3.146 The Committee recommends that Schedule 4 of the Bill, or any other legislative or procedural arrangements relating to the transfer of prisoners which involve or impact upon the states and territories, not proceed until further consultation between the states and territories and the Commonwealth Government is pursued.

Schedule 5 Forensic procedures

3.147 The proposed amendments contained in Schedule 5 of the Bill extend the coverage of existing forensic procedure laws in Division 11A of Part 1D of the Crimes Act so that they apply if a mass-casualty disaster occurs within Australia.

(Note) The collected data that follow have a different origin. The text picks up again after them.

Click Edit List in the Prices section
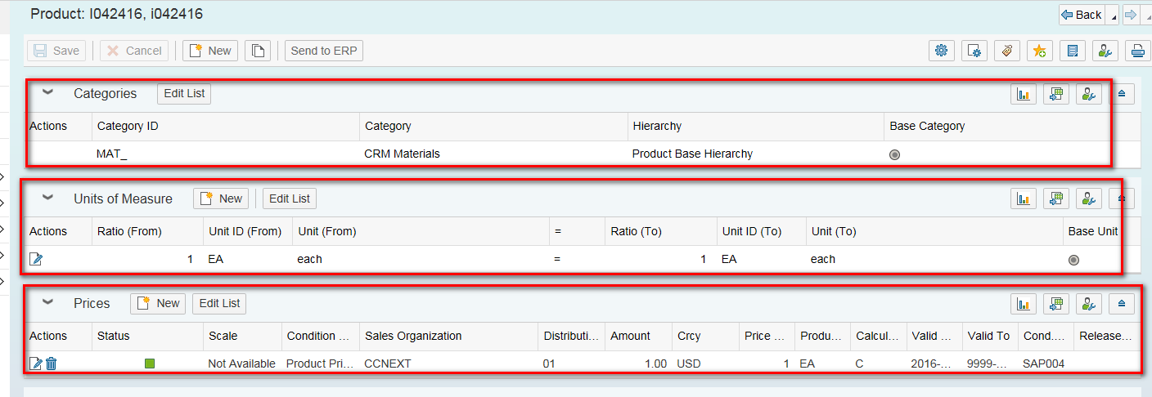 [x=219, y=303]
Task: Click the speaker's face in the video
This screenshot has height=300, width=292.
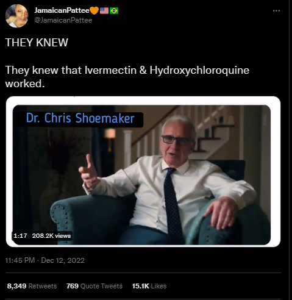Action: 176,142
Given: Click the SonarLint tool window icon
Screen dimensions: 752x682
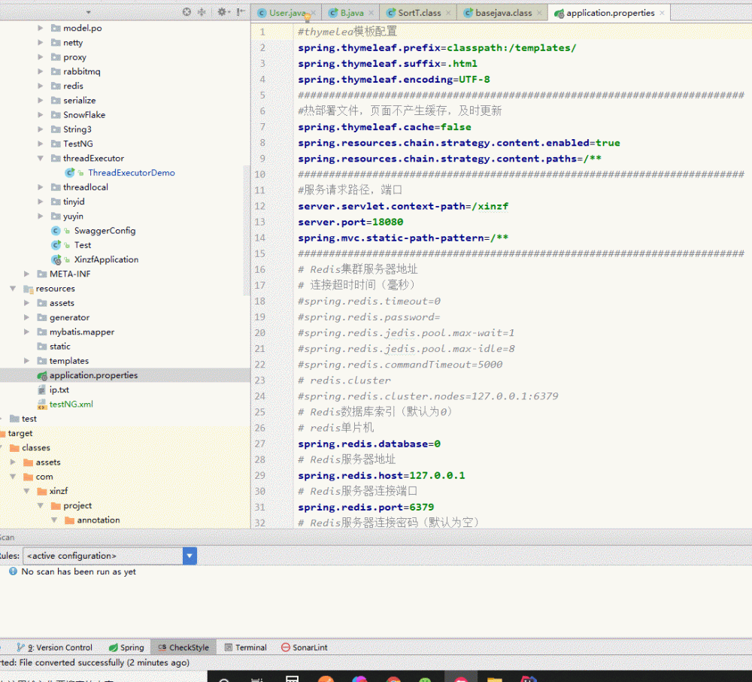Looking at the screenshot, I should (286, 647).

The Committee received little evidence relating to these proposed amendments.

3.148 Three submissions argued against them, briefly commenting that they would 'intrude into the privacy of citizens by allowing investigators to access the National Criminal Investigation DNA database in the event of a domestic mass casualty incident.'[152]

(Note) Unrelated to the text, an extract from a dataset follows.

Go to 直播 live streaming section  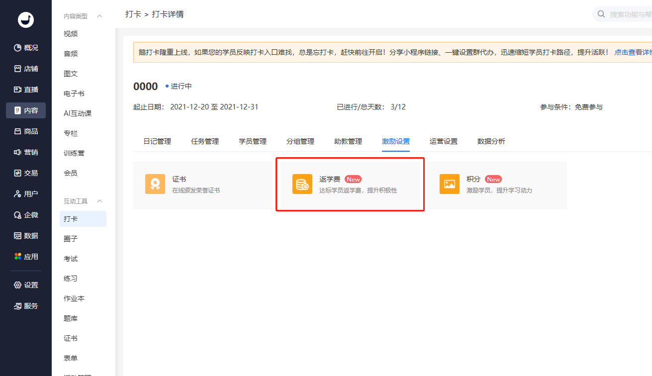(x=26, y=90)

3.149 However, the Office of the Federal Privacy Commissioner expressed its support for these amendments:

The Office is represented on the committee undertaking the review of Division 11A of the Crimes Act 1914, which was enacted to facilitate disaster victim identification and the criminal investigation of the Bali bomb incident. This committee recommended the domestic mass casualty incidents amendment to the Minister for Justice and Customs in April 2004, ahead of the finalisation of the review, as it had been raised in submissions by several organisations, and the committee considered that the need was important and urgent, particularly in light of the recent bombing incident in Madrid. For these reasons, the Office supports the amendments to the forensic procedures provisions in the Crimes Act 1914.[153]

3.150 The AFP was also supportive of the proposed amendments:

Existing DNA provisions in Division 11A of the Crimes Act 1914 have been very effective in resolving the identity of victims quickly. This has provided a great deal of comfort to the families of victims involved in tragedies such as the Bali bombings.

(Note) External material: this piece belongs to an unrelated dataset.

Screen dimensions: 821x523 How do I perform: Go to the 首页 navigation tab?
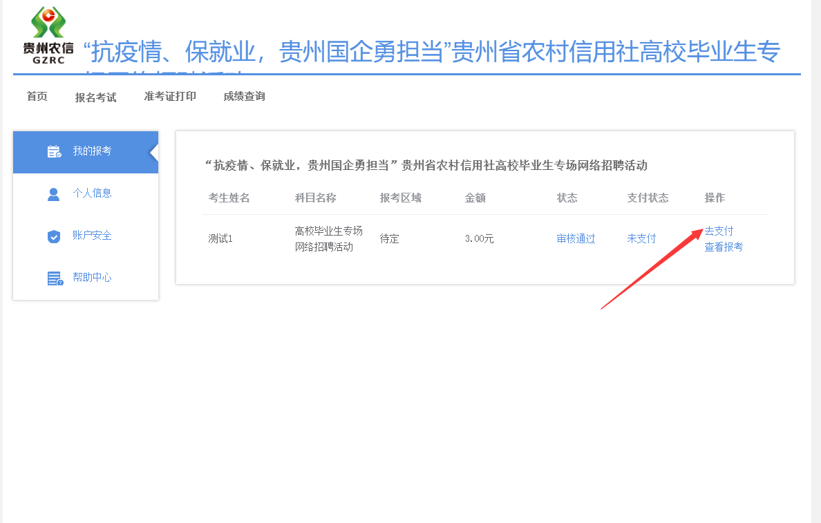37,97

The extension of these provisions to incidents that may occur in Australia carries with it the comprehensive privacy protections set out in existing provisions.[154]

3.151 The Attorney-General's Department informed the Committee that the proposed amendments contain certain safeguards:

The legislative safeguards that applied to the Bali disaster victim identification processes remain unchanged and will apply to the new range of incidents falling within Division 11A. Those safeguards appropriately constrain the way that information held on the national DNA database can be accessed, used and disclosed. The amended Division 11A would only permit the national DNA database to be accessed and used for the purpose of identifying victims of the mass-casualty incident, or conducting a criminal investigation into the incident. Information obtained from the database for those purposes could only be disclosed to a limited range of people, including the relatives of a victim who has been identified, or to law enforcement bodies that are involved in the criminal investigation.[155]

The Committee's view

3.152 The Committee supports the proposed amendments contained in Schedule 5 of the Bill. The Committee is satisfied that sufficient safeguards will protect against unwarranted invasions of privacy and that the amendments will establish an effective cooperative scheme to facilitate effective disaster victim identification in relation to any domestic mass casualty incidents. In this context, the Committee notes the successful identification of victims of the Bali bombings that was facilitated under Division 11A of Part 1D of the Crimes Act and that there may be limitations in the current legislation and inter-jurisdictional arrangements that may hinder the ability of Commonwealth and state agencies to cooperate effectively in the event of a similar disaster in Australia.

Recommendation 10

3.153 The Committee recommends that Schedule 5 of the Bill proceed.